Os ataques de Kennedy ao HHS e às suas agências como instrumentos corrompidos da indústria farmacêutica, e as suas exigências de que a FDA permita o acesso a medicamentos cientificamente controversos, fazem lembrar a campanha dos anos 70 dos defensores conservadores do Laetrile, um perigoso e ineficaz derivado do caroço de alperce apresentado como tratamento do cancro. Tal como Kennedy defendeu medicamentos não patenteados como a ivermectina e a hidroxicloroquina para tratar a covid, os defensores do Laetrile alegaram que a FDA e uma indústria com fins lucrativos estavam a conspirar para suprimir uma alternativa mais barata.

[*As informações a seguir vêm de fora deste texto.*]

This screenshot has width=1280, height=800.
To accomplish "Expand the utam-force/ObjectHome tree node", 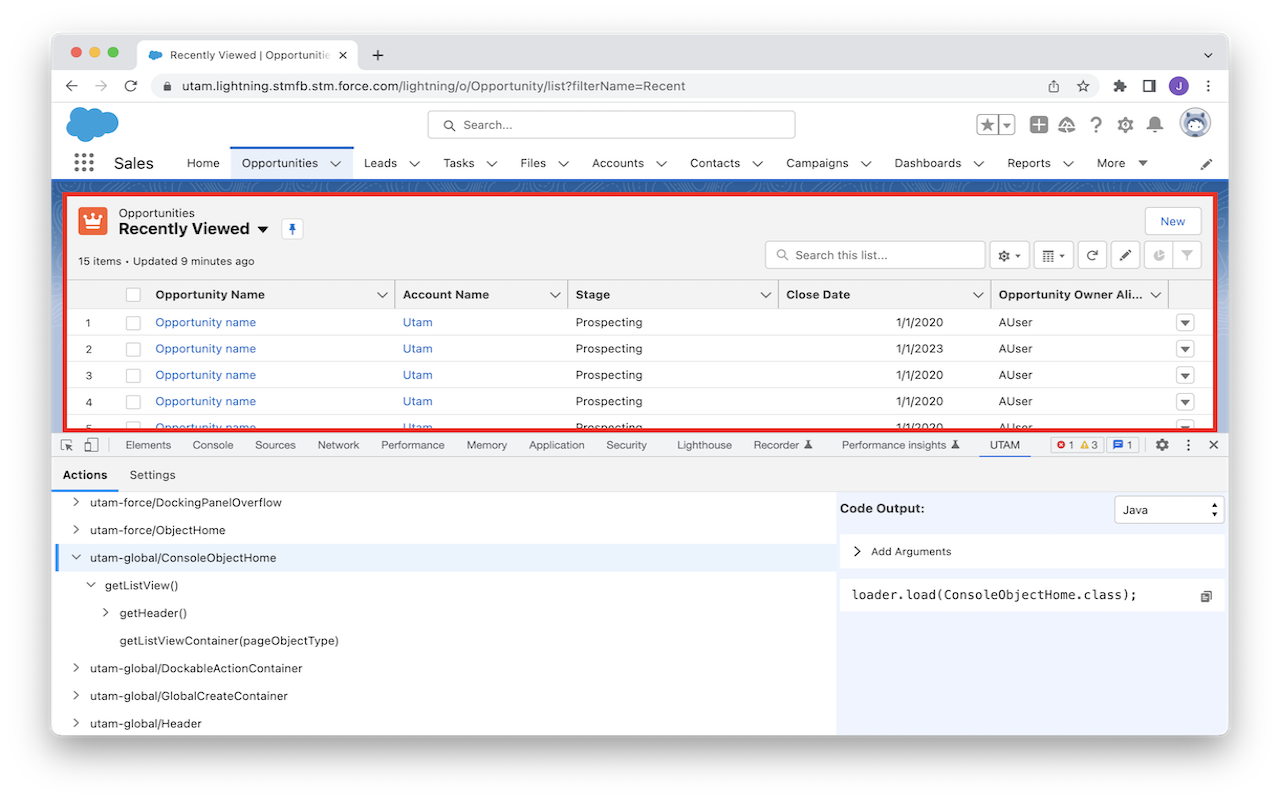I will (76, 530).
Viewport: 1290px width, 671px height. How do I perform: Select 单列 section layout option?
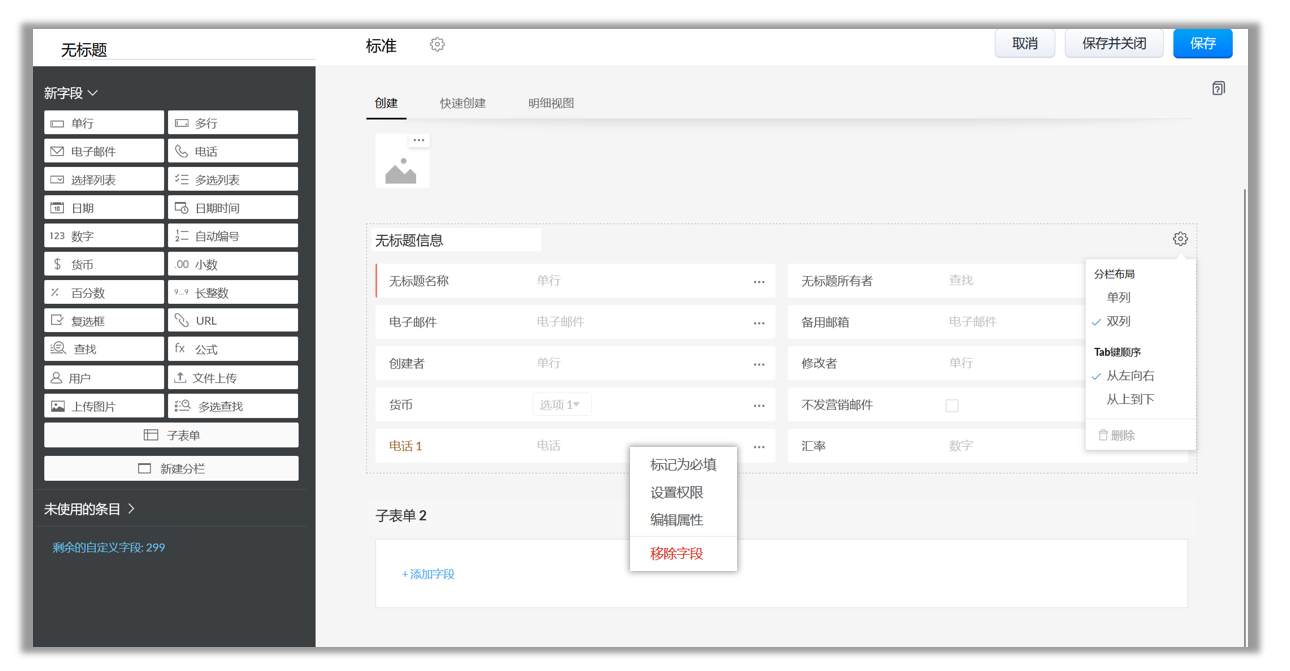(1118, 297)
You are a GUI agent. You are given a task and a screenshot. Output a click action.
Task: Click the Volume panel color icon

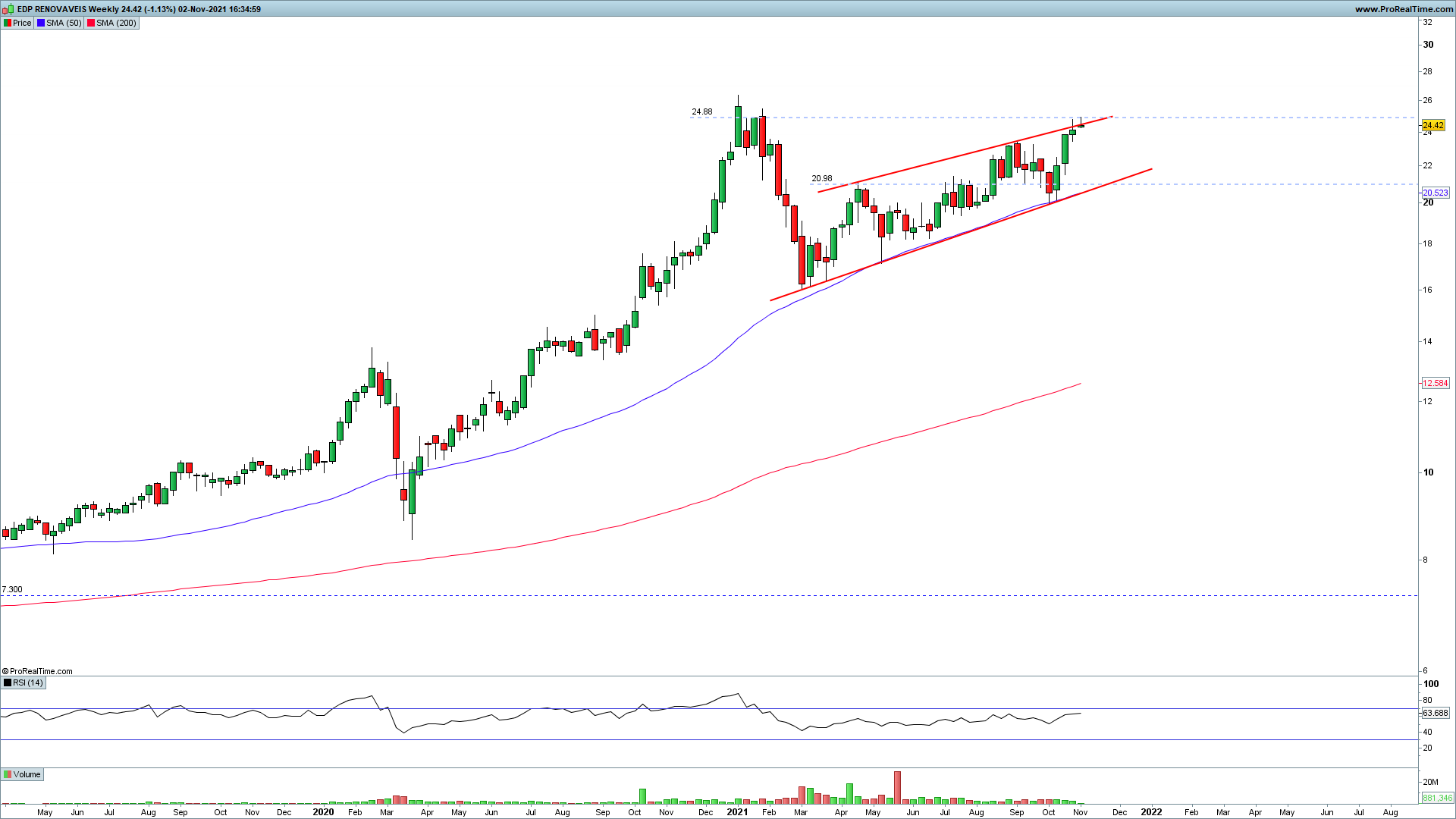8,774

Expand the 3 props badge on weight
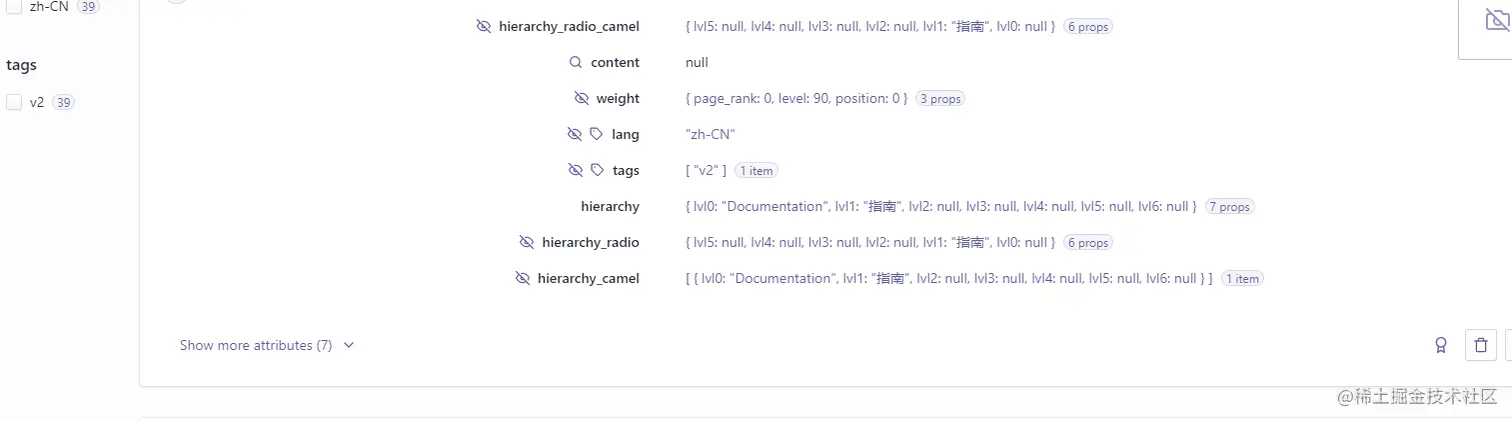pyautogui.click(x=940, y=99)
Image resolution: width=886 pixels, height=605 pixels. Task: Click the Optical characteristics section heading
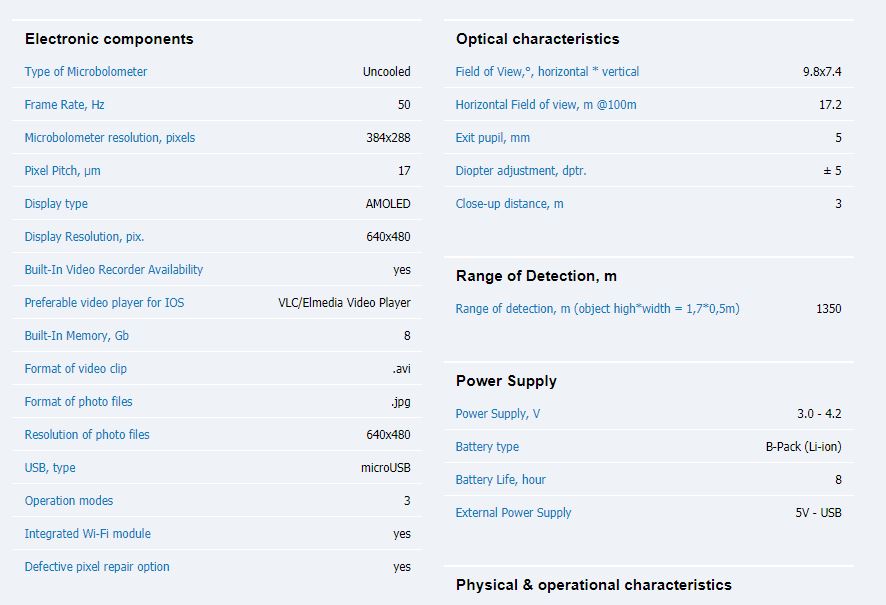pos(537,39)
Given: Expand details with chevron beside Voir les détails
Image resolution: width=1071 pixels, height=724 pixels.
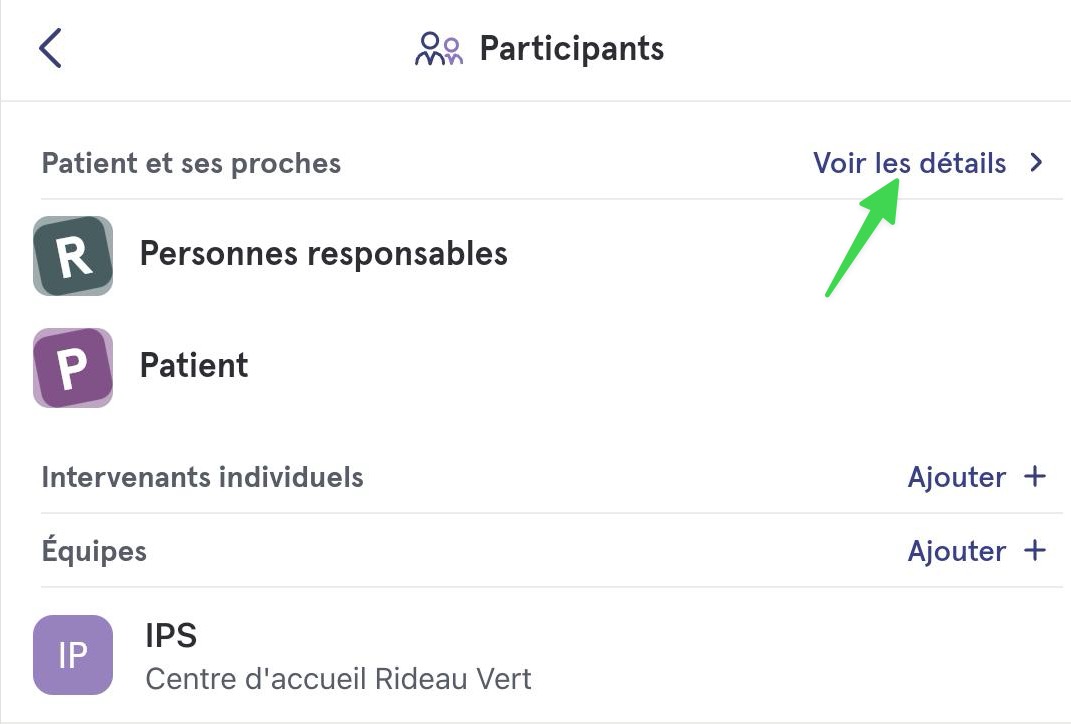Looking at the screenshot, I should [1036, 163].
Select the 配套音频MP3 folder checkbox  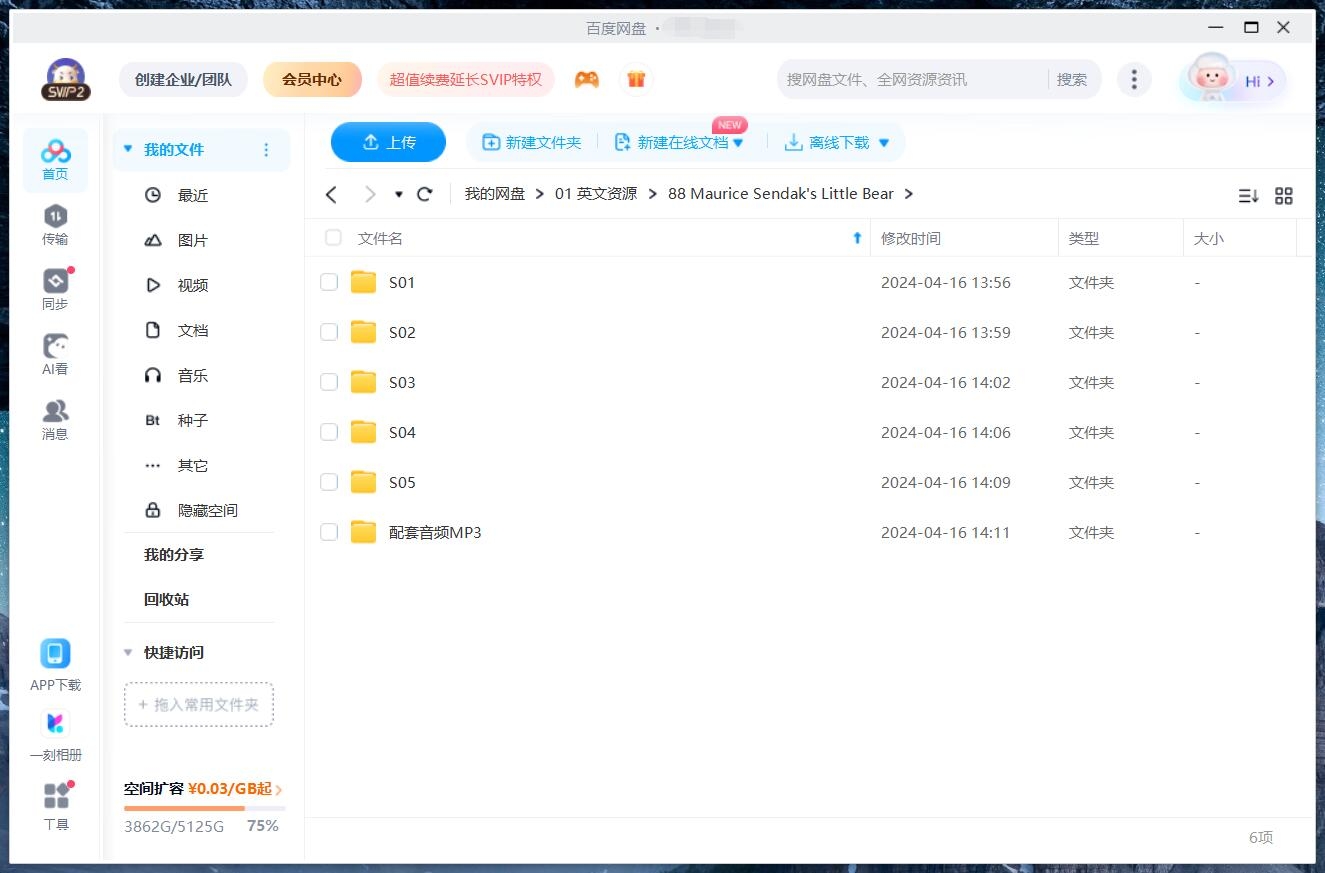click(x=329, y=532)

O público e a indústria têm sido frequentemente cépticos em relação às agências reguladoras da saúde ao longo das décadas, disse Grossman. As agências são mais bem sucedidas quando são chamadas a resolver as coisas – particularmente depois de um mau medicamento matar ou prejudicar crianças, disse ele.
A Lei de Controlo Biológico de 1902, que criou o precursor dos NIH, foi promulgada em resposta à contaminação da vacina contra a varíola que matou pelo menos nove crianças em Camden, Nova Jersey. Os envenenamentos de crianças ligados ao solvente anticongelante de um medicamento à base de sulfa levaram à criação da FDA moderna em 1938. A agência, em 1962, adquiriu o poder de exigir provas de segurança e eficácia antes da comercialização de medicamentos após o desastre da talidomida, em que os filhos de mulheres grávidas que tomavam o medicamento anti-náuseas nasceram com membros terrivelmente malformados.
Se as taxas de vacinação caírem a pique e proliferarem os surtos de sarampo e tosse convulsa, os bebés podem morrer ou sofrer danos cerebrais. “Não será inofensivo para a administração atacar amplamente a saúde pública”, disse Alfredo Morabia, professor de epidemiologia na Universidade de Columbia e editor-chefe do American Journal of Public Health. “Seria como tirar o seguro da casa”.
Sam Whitehead, Stephanie Armour, David Hilzenrath e Darius Tahir contribuíram para este relatório.